Las Quintanas no es un barrio, es una Urbanizaciòn. Saludos a todos.


----------



## egusquizacosta (Mar 9, 2006)

mhubert said:


> Las Quintanas no es un barrio, es una Urbanizaciòn. Saludos a todos.


Eso es cierto Mhubert... y gracias por las fotos de mi urbanización... lástima que ahora viva en la una ciudad "panza de burro" y me pierda el crecimiento de mi ciudad... ya estoy fuera cerca de un año y a cambiado bastante... pero eso sip tengo que ir a fin de año ps la ciudad promete


----------



## skyperu34 (May 25, 2003)

Buenas fotos libido, se ve bien y es cierto: bastante super tranquilo.....


----------



## mhubert (Dec 16, 2005)

egusquizacosta said:


> Eso es cierto Mhubert... y gracias por las fotos de mi urbanización... lástima que ahora viva en la una ciudad "panza de burro" y me pierda el crecimiento de mi ciudad... ya estoy fuera cerca de un año y a cambiado bastante... pero eso sip tengo que ir a fin de año ps la ciudad promete


Gracias, yo tambien vivì en las Quintanas.


----------



## diegoXD (Jun 5, 2007)

Estan interesantes la fotos pero no era que tomes solo a un parque era que te pasees mas para ver que mas por enseñar tiene esta bonita urbanizacion


----------



## carlosbe (Nov 8, 2006)

Se ve bien bonito el barrio...


----------



## Libidito (Aug 5, 2005)

diegoXD said:


> Estan interesantes la fotos pero no era que tomes *solo a un parque* era que te pasees mas para ver que mas por enseñar tiene esta bonita urbanizacion


He pasado por tres parques...claro igual me faltan muchos más.


----------



## Carlos_"U" (Feb 13, 2006)

Buenas fotos Libidito, Las Quintanas es una urbanización que me agrada, es un sitio, con muchos parques y en donde puedes vivir tranquilo.


----------



## Lia_01 (Mar 4, 2007)

J Block said:


> Luce tranquilo.
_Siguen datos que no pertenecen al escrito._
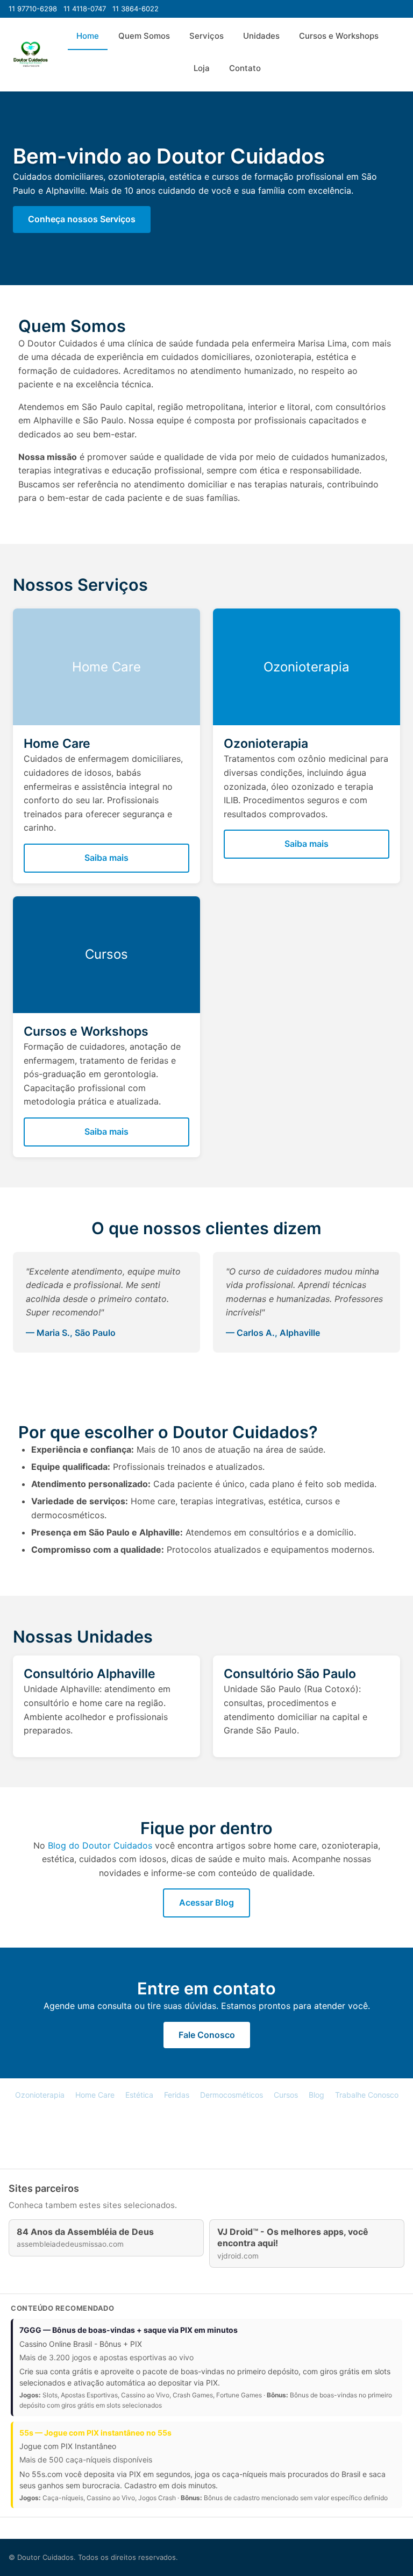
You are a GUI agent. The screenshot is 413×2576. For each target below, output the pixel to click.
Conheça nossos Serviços (82, 219)
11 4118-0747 (84, 8)
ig (222, 2131)
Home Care (95, 2094)
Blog (316, 2094)
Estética (139, 2094)
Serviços (206, 36)
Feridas (176, 2094)
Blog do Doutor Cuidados (100, 1845)
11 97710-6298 (33, 8)
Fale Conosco (207, 2034)
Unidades (261, 36)
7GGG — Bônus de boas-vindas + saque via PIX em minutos (128, 2329)
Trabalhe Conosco (366, 2094)
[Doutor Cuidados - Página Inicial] (30, 54)
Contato (245, 68)
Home (87, 36)
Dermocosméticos (231, 2094)
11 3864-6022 (135, 8)
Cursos (286, 2094)
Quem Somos (144, 36)
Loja (202, 68)
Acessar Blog (206, 1902)
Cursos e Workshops (339, 36)
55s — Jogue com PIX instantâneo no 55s (95, 2432)
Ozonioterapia (40, 2094)
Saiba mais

Podría estar mucho mejor sin esos postes y cableado aereo, pero en sí el barrio no me parece feo.


Muy acogedor el barrio libi, muy cuidadas las casas, bastante verde, está bonito...además el trujillano es orgulloso de su ciudad y la sabe cuidar muy bien. 
Block eso del cableado aéreo es horrible, aquí en todos los distritos de Lima está con el cableado aéreo y los postes, vemos lindos edificios, casas, les tomamos fotos y nos damos cuenta de esos horrripilantes cableshno: :bash:


----------